- [What you will do]
Please translate the comment "Check if MDP has ended" from the die game notebook below into Spanish.
** START Text segment **
In [None]:
import numpy as np
import matplotlib.pyplot as plt
import matplotlib.cm as cm
plt.style.use('dark_background')
%matplotlib inline

In [None]:
class DieGameMDP: # class for Markov Decision Process

  def __init__(self):
    # State space
    self.states = [0, 1] # 0 = in, 1 = out

  def startState(self): # start state of MDP
    return self.states[0]

  def isEnd(self, state): # Check if MDP has ended
    return state == self.states[1]

  def actions(self, state): # possible actions from a given state
    action_list = []
    if state == self.states[0]:
      action_list.append('roll')
      action_list.append('quit')
    return action_list

  def ProbReward(self, state, action=None): # return list of possible new states, correspondig porbs and rewards.
    newStateProbReward_list = []
    if action in self.actions(state):
      if action == 'roll':
        newStateProbReward_list.append((state, 2/3, 40)) # in, roll -> [3, 4, 5, 6] -> get 40 points -> continue playing
        newStateProbReward_list.append((state+1, 1/3, 40)) # in, roll -> [1, 2] -> get 40 points -> stop playing
      elif action == 'quit':
        newStateProbReward_list.append((state+1, 1, 100)) # in, quit -> get 100 points -> stop playing
    else:
      newStateProbReward_list.append([state, 1, 0]) # terminal state i.e out
    return newStateProbReward_list

  def discount(self): # discount factor
    return 1

In [None]:
dieGameMDP = DieGameMDP() # object

In [None]:
# What are the possible actions avaiable from state 0 (in) ?
dieGameMDP.actions(0)

['roll', 'quit']

In [None]:
# What are the possible actions avaiable from state 1 (out) ?
dieGameMDP.actions(1)

[]

In [None]:
dieGameMDP.ProbReward(0, 'roll') # participate n roll

[(0, 0.6666666666666666, 40), (1, 0.3333333333333333, 40)]

In [None]:
dieGameMDP.ProbReward(0, 'quit') # participate but quit before roll

[(1, 1, 100)]

In [None]:
dieGameMDP.ProbReward(1) # dont participate

[[1, 1, 0]]

In [None]:
# A deterministic policy (what action to take in a given state?)
** END Text segment **
** START Given information **
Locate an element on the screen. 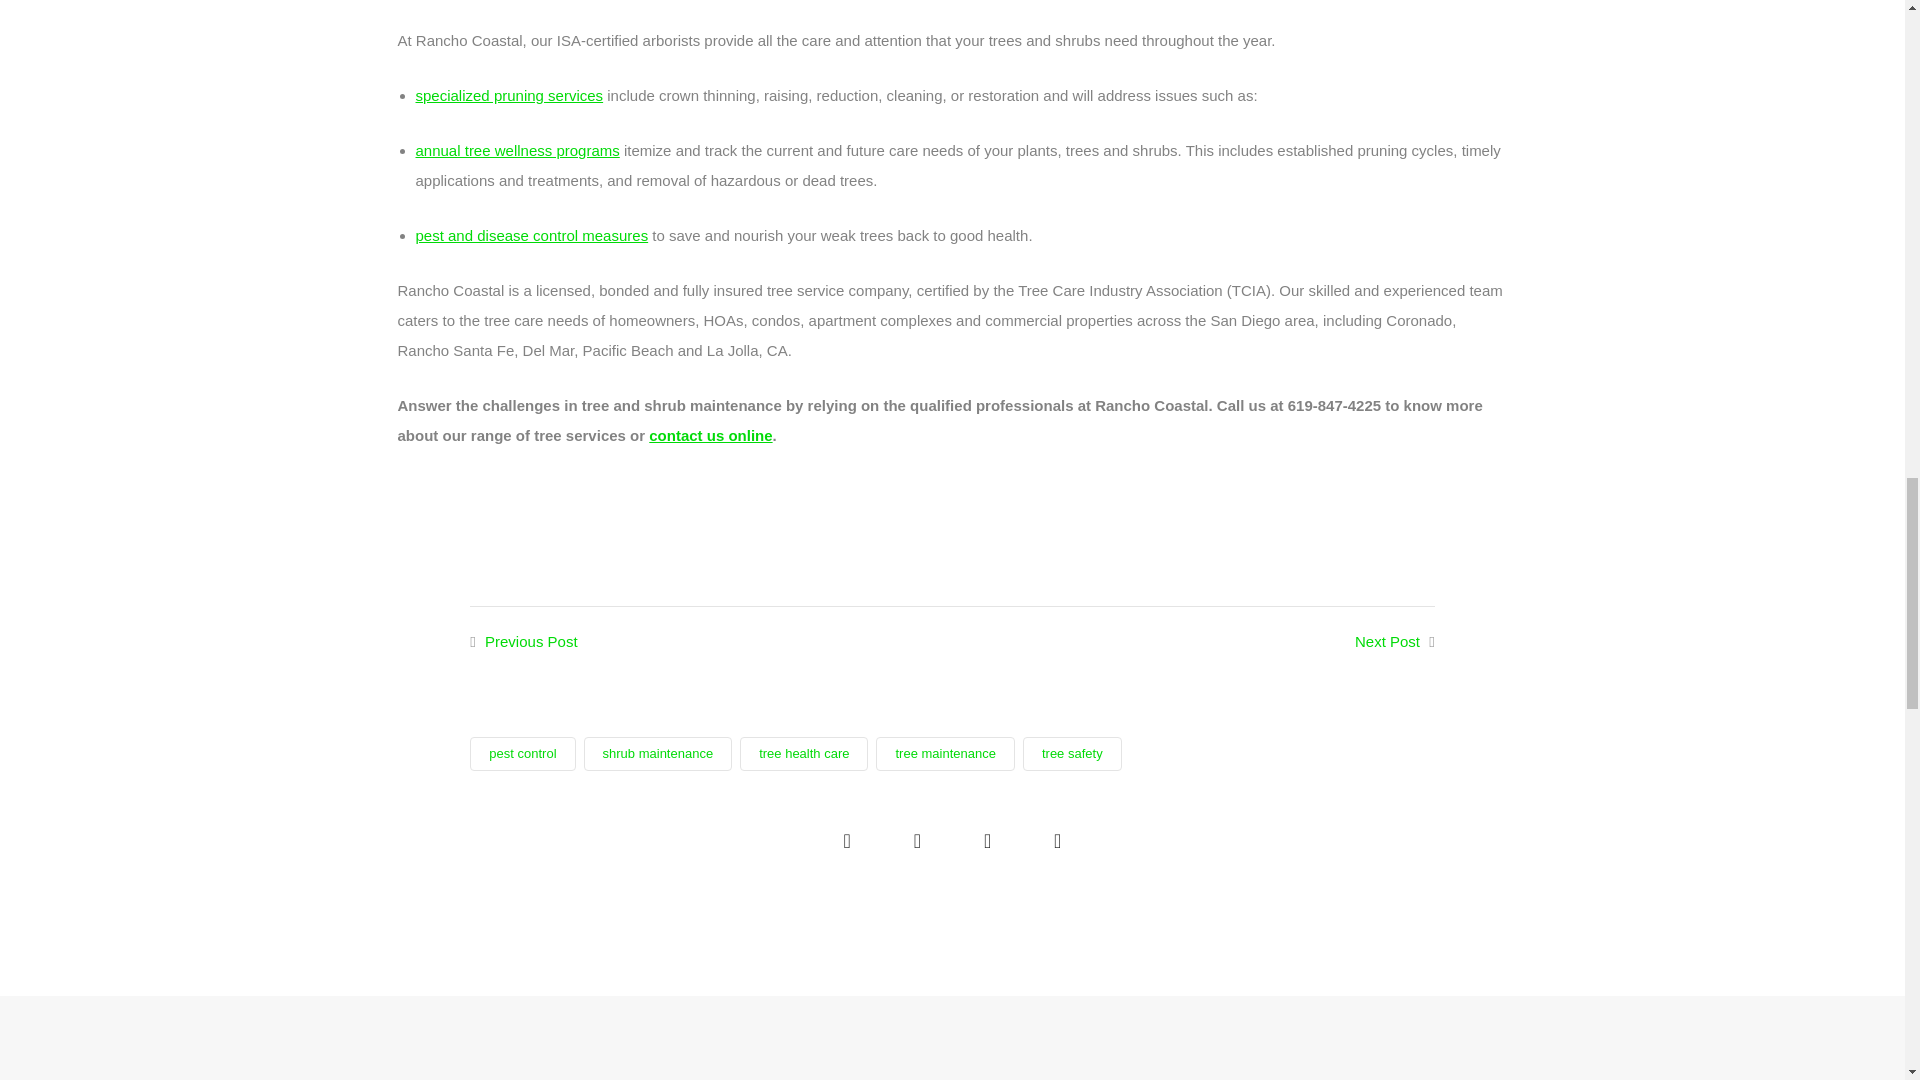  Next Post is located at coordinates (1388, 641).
** END Given information **
** START Given information **
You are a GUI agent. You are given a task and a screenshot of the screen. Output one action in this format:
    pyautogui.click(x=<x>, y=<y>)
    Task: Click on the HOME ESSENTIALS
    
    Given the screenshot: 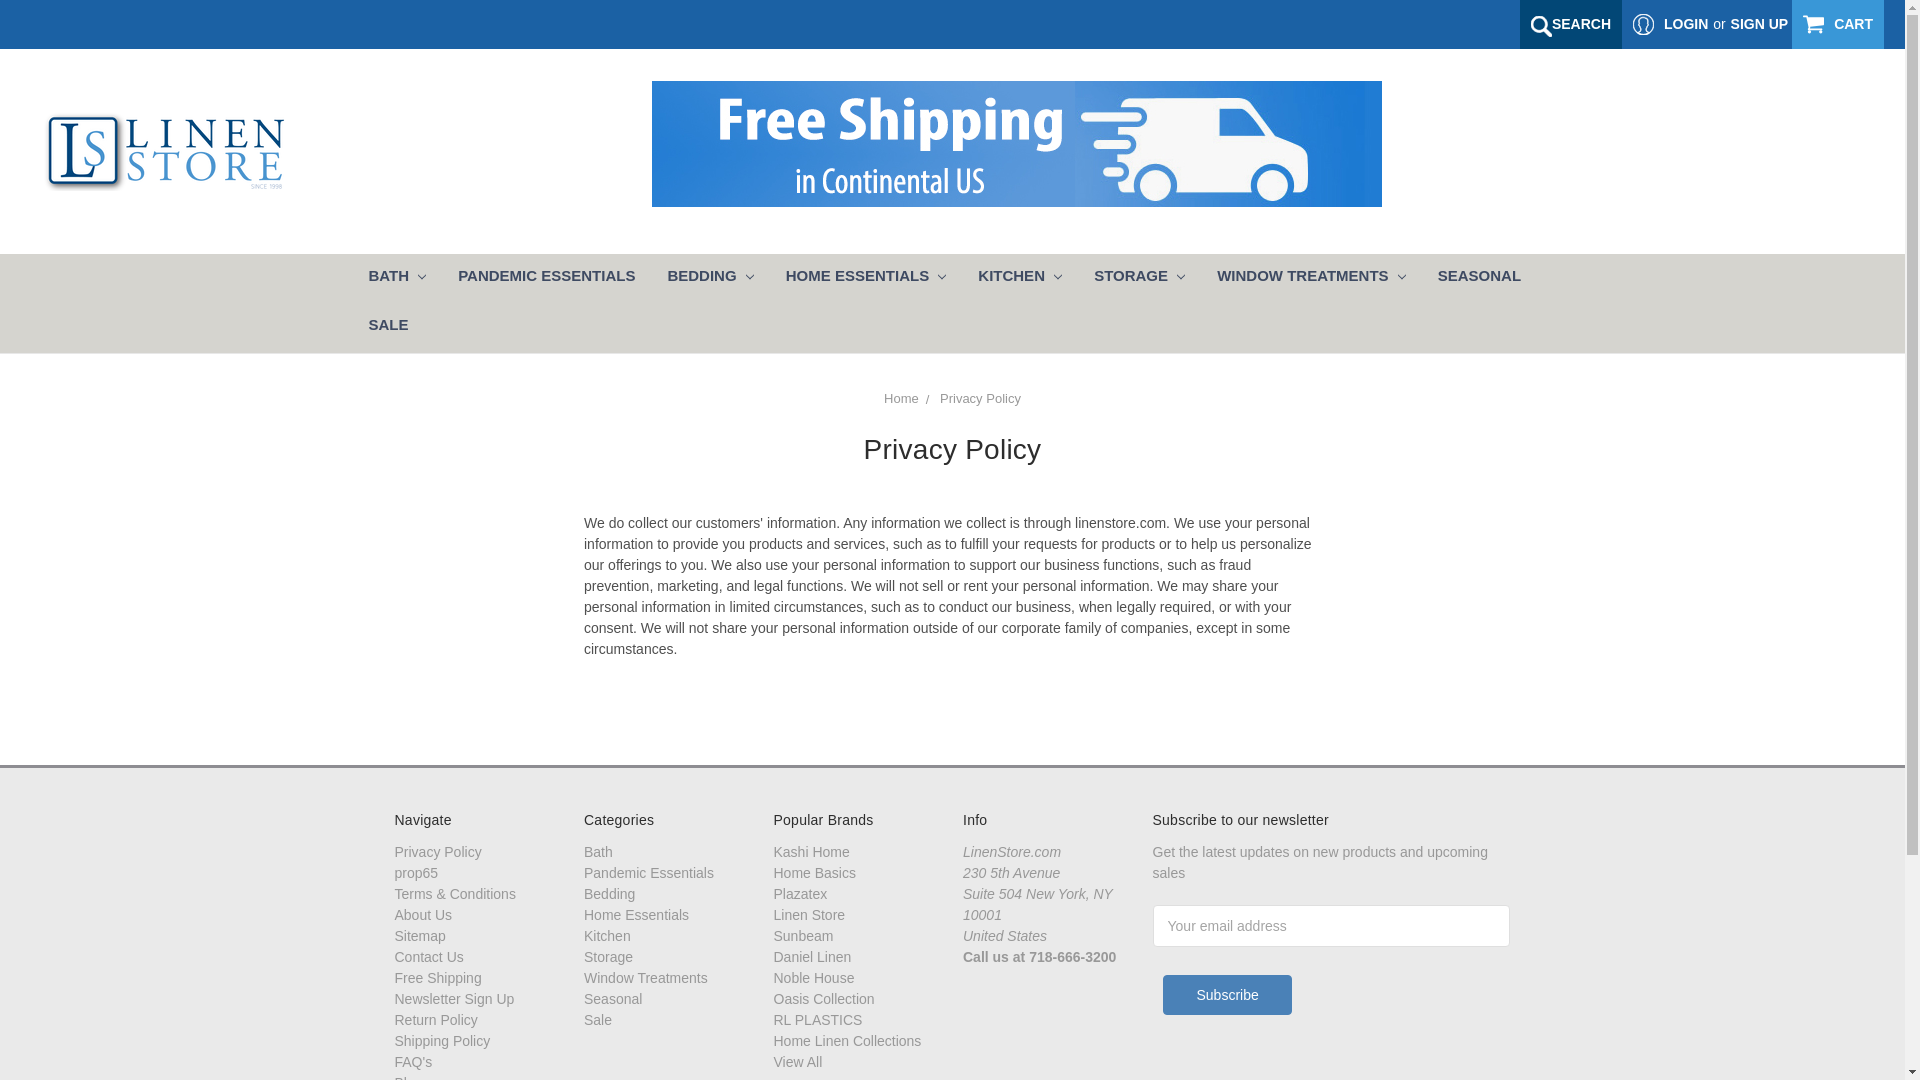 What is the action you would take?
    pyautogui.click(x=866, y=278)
** END Given information **
- [Exercise result]
Comprueba si el MDP ha terminado.